Sfruttando ed ampliando l’idea alla base di “Face Off” questo “The Game” imbroglia da subito le carte, mescolando sotto il naso dello stranito spettatore il dramma con il melò ed infine con un risvolto horror che più cinico non si può.
Tutte le scelte all’interno della poco agile situazione dei personaggi risultano condurre inevitabilmente questi ultimi alla rovina, anche quando pare che invece se ne allontanino. Il gioco è in sè semplice, ma la posta in gioco è davvero alta, e non tutti possono pagare il prezzo fino in fondo.
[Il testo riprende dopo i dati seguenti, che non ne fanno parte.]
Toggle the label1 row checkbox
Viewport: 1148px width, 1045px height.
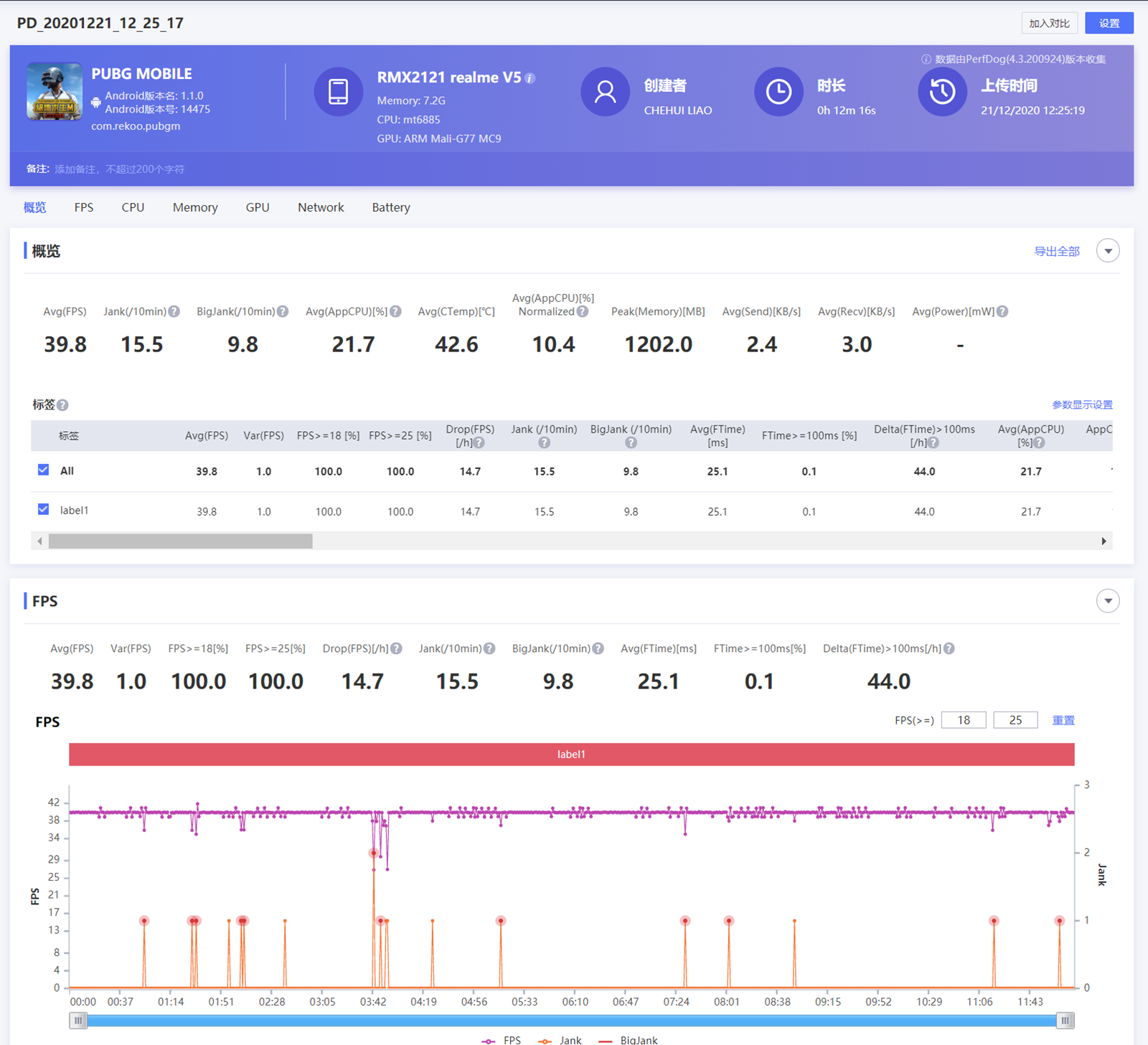tap(44, 509)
L’accento è messo più sulla perdita che sui vantaggi, a chiarire bene che non sempre chi pensa di non avere nulla da perdere è nel giusto. Spesso le persone sottovalutano quello che hanno nel vano tentativo di inseguire quello che desiderano, e questo a volte le mette di fronte a scelte che finiscono inevitabilmente per distruggere quello che non sapevano neanche di avere.
La sceneggiatura è costruita secondo un ottica solo apparentemente lineare, mentre le stratificazioni successive della trama, aggiungendo lentamente dei tasselli alla comprensione dello spettatore, tessono silenziose le trame di quella che si rivelerà la rovina che infine aspetta tutti gli attori del dramma, nessuno escluso.
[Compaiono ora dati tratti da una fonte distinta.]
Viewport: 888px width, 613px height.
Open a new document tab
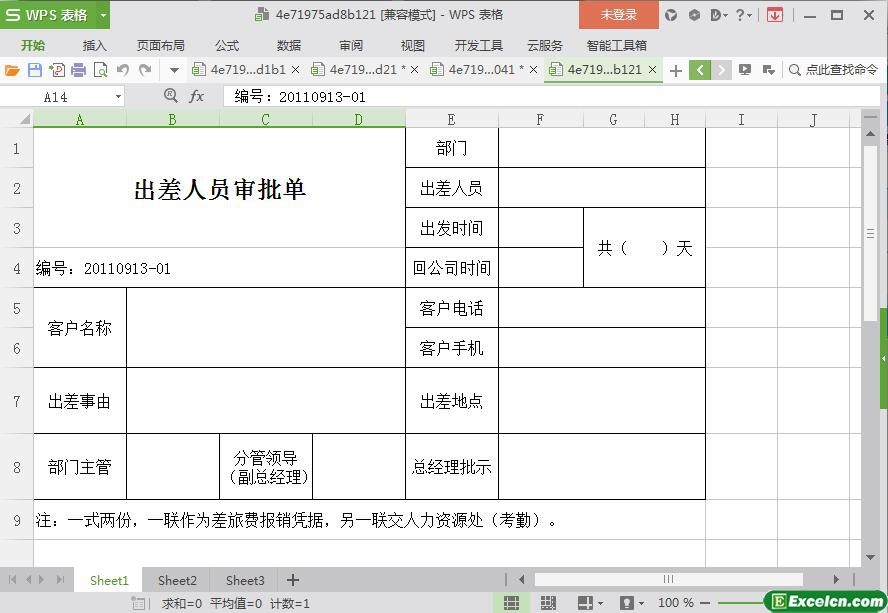click(x=676, y=70)
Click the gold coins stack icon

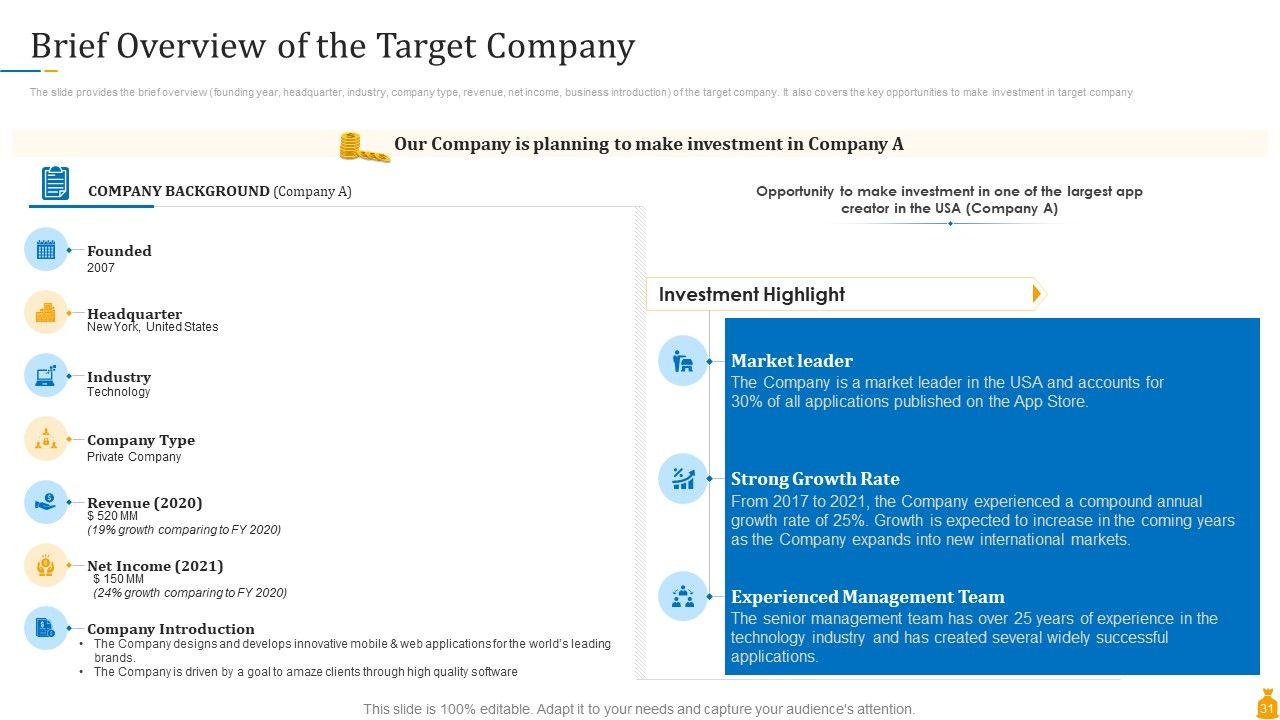(363, 147)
I personaggi risultano convincenti per mezzo di una caratterizzazione accurata, e la recitazione li rende vivi e vicini a noi molto più di quello che ci piacerebbe pensare. Mentre una regia didascalica sottolinea con pochi accorgimenti i passaggi salienti e le atmosfere gelide che sole suggeriscono il freddo della corruzione.
La fotografia accurata e freddissima rende al meglio il gelo dell’anima che progressivamente si impossessa di chi si lascia irretire dal sogno di una ritrovata giovinezza, in aperto contrasto col calore che emana dal dolore di chi lentamente diviene consapevole del prezzo pagato per inseguire un sogno. Sebbene il ritmo discontinuo non sempre tiene desta l’attenzione dello spettatore sui piccoli particolari che invece acquisiscono spessore durante il racconto, si tratta comunque di un lavoro ben fatto che personalmente consiglio agli amanti delle realistiche esplorazioni delle infinite possibili derive umane.